Woopra Templates

Templates are used to dynamically insert content into text placeholders. These are used in our Schemas and in our Automation and Triggers.

There are two main uses for Woopra templates:

  • Determining how an event looks in the visitor profile (i.e: "Viewed Page /docs" instead of "Did pageview").
  • Using event and visitor properties in the configuration of an automation like a trigger, for instance when sending a text message or transactional email in which you want to include a visitor property like the person's name, or an action property like the url of their abandoned cart.

The Templating System

Woopra templates use the ${ and } format for template expressions. In general the format will be:
${<SCOPE>(visitor|action|visit).<property name>}.

The available scopes are visitor, action, and visit. The visitor scope means visitor properties like a visitor's first_name. The Action scope means action/event properties, like the url of a pageview event. The visit scope has session level properties such as browser or ip.

Templating Values

The SCOPE part allows you to declare if you are referring to a session/visit property, a visitor property, or to an action property of the current action (in the case of a trigger, this would be the action that is selected in the "trigger when" section when you define your trigger.)

To see what action properties are available for a given action, it is best to go check out your event schemas in the Woopra interface: Configure > Action Schemas.

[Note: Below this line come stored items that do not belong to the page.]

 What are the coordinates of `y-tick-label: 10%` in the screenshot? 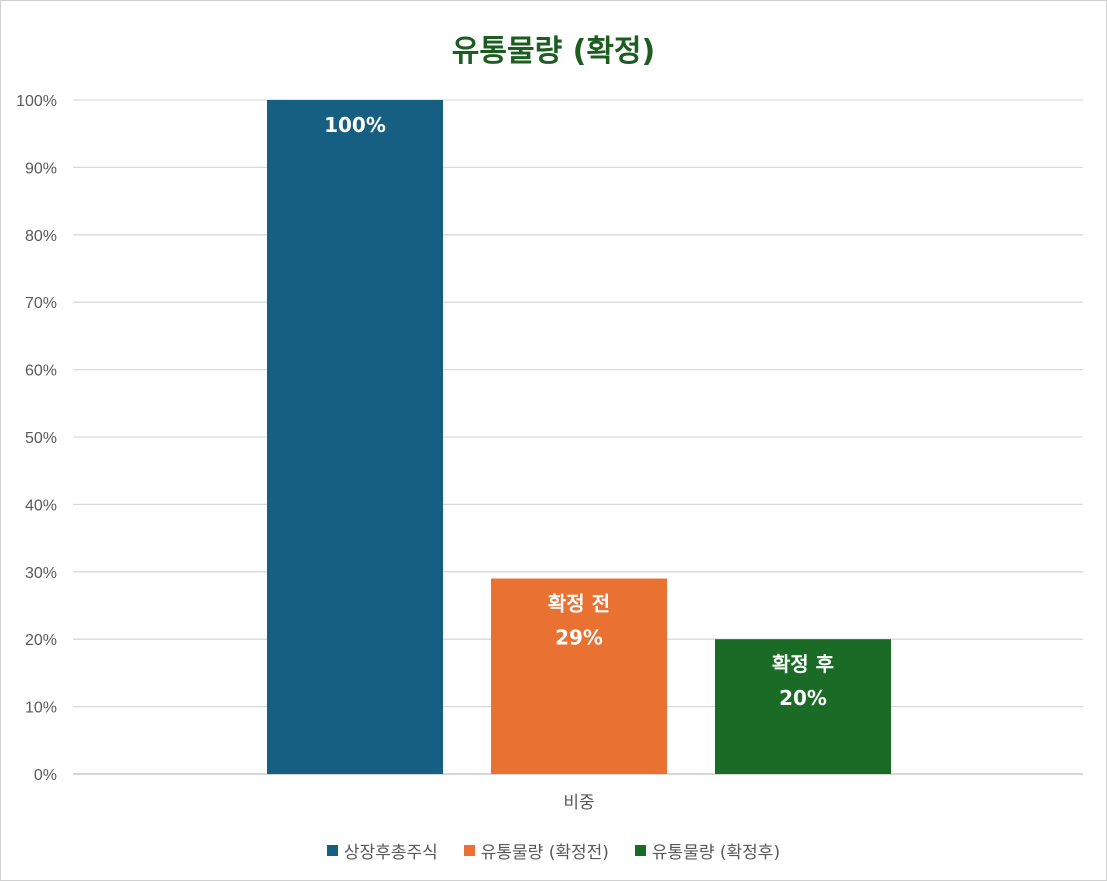 It's located at (41, 708). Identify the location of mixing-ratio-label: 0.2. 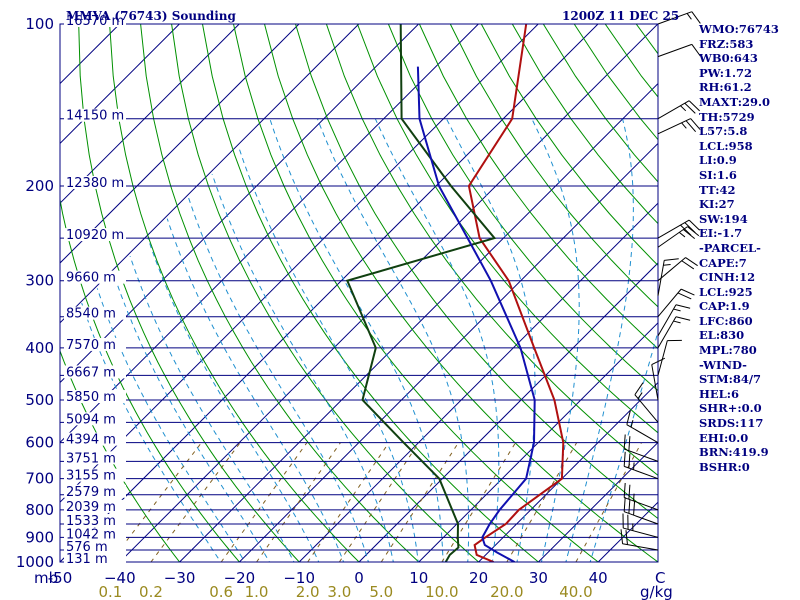
(151, 592).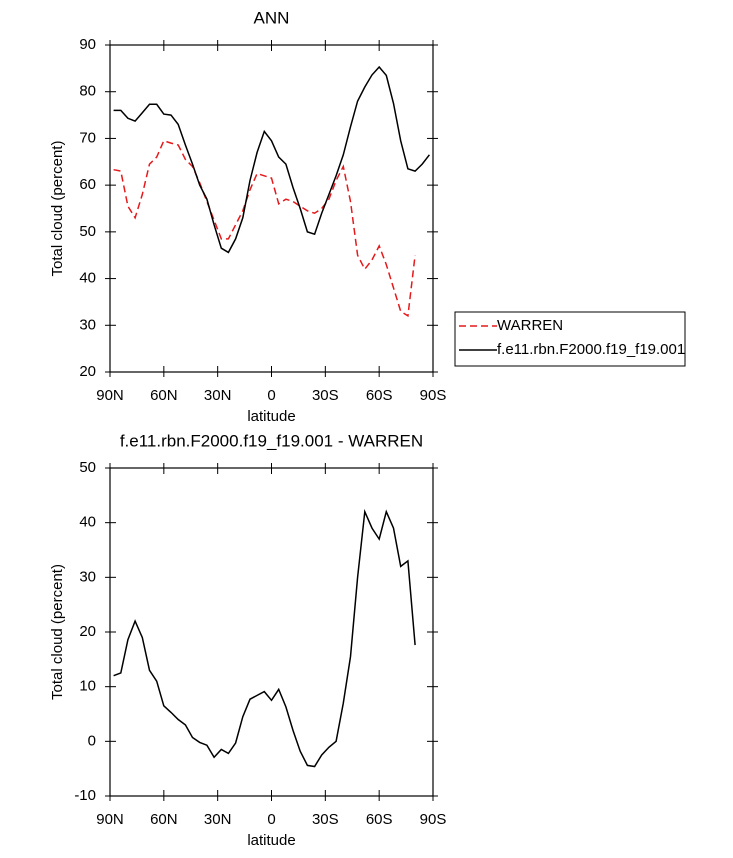 This screenshot has width=733, height=858. Describe the element at coordinates (88, 138) in the screenshot. I see `y-tick-label: 70` at that location.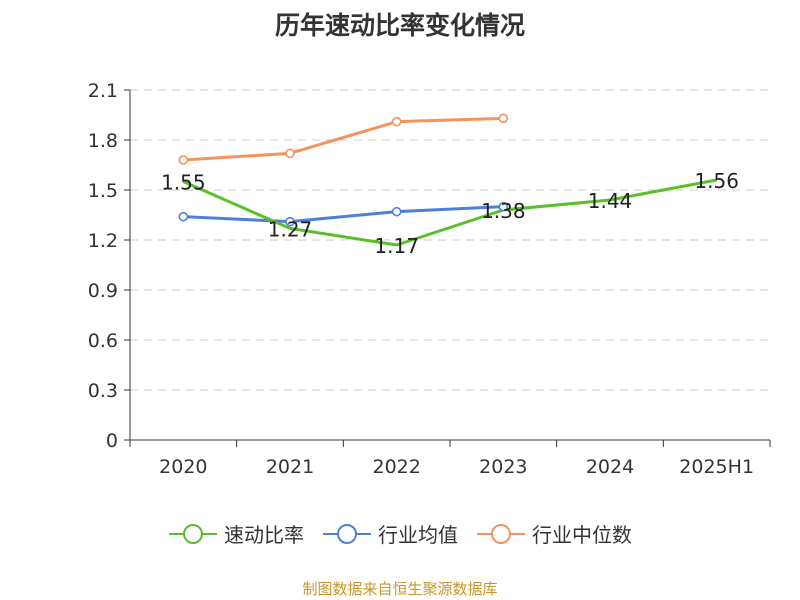  What do you see at coordinates (396, 246) in the screenshot?
I see `data-label: 1.17` at bounding box center [396, 246].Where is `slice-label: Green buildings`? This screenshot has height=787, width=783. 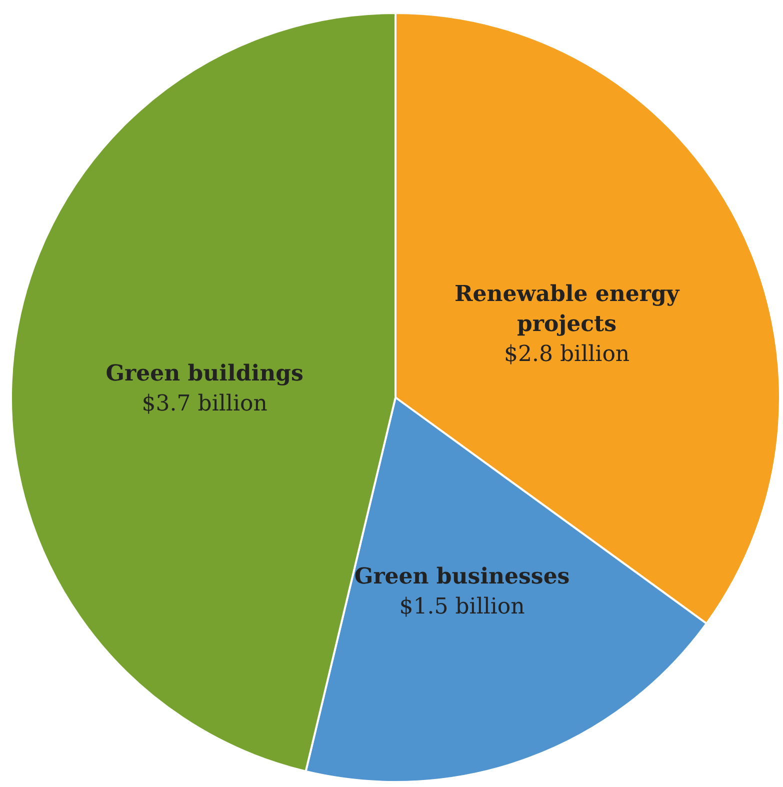
slice-label: Green buildings is located at coordinates (205, 374).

Similarly, you can see what properties/fields you have defined in your schemas for visitors in Configure > Visitor Schemas.

A visit scope allows you to use a visit property which actually applies to many actions. For instance things like: ip address, referer/source, Operating system, browser, etc. are all visit properties and can be accessed in templates using, e.g.: ${visit.browser} For more on the visit scope and properties, see Visitor Properties, and finally Generated Visit Properties which discusses a few properties like browser that are generated automatically when possible, and generally available in any templating situation. They are not always present, however. For example, you wouldn't expect to have a visit.browser on a session that only includes a serverside event like "email bounced" in which the visitor never actively used a browser to interact with your system.

Escaping JSON

Woopra also supports escaping values that are injected into a Javascript context. For example, you can use ${visitor.name | json} to escape the text into "First Last".